L'ensemble des commentateurs s'accordent pour affirmer que le Polonais Karol Wojtyla (devenu pape sous le nom de Jean-Paul II) a pesé sur le cours de l'histoire du XXème siècle, en jouant notamment un rôle important dans la phase d'effondrement du communisme. Même s'il n'est pas directement à l'origine de la chute des régimes communistes en Europe centrale et orientale, Jean-Paul II a, par son message, directement inspiré l'action de plusieurs chefs de file de l'opposition au communisme, notamment celle du Polonais Lech Walesa.
Plus controversées furent ses prises de position en matière de moeurs, marquées du sceau d'un conservatisme intransigeant. Ses vues sur l'avortement, l'utilisation du préservatif en pleine épidémie de sida, la recherche sur les cellules-souches ou le rôle des femmes au sein de l'Eglise ont manifestement rebuté certains catholiques progressistes, lesquels appelaient de leurs voeux la mise en oeuvre de réformes fondamentales.

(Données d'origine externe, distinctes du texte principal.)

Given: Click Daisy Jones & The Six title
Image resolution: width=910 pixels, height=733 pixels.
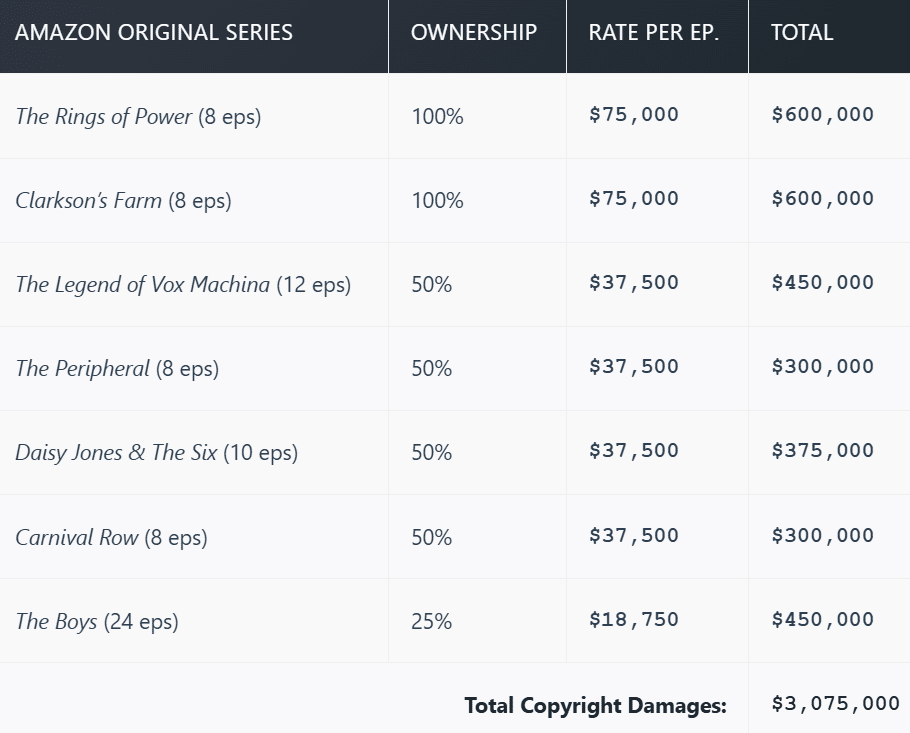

Le pape est également intervenu dans les discussions menées en vue de l'élaboration de la future Constitution européenne, réclamant en vain l'ajout d'une référence directe à l'héritage chrétien de l'Europe dans la version finale du texte. Malgré cet échec, Jean-Paul s'est prononcé en faveur de la ratification de la Constitution.
Pour la plupart des commentateurs, une conclusion s'impose : peu de dirigeants mondiaux ont été en mesure, lors de ces 25 dernières années, d'exercer un magistère politique et moral comparable à celui de Jean-Paul II.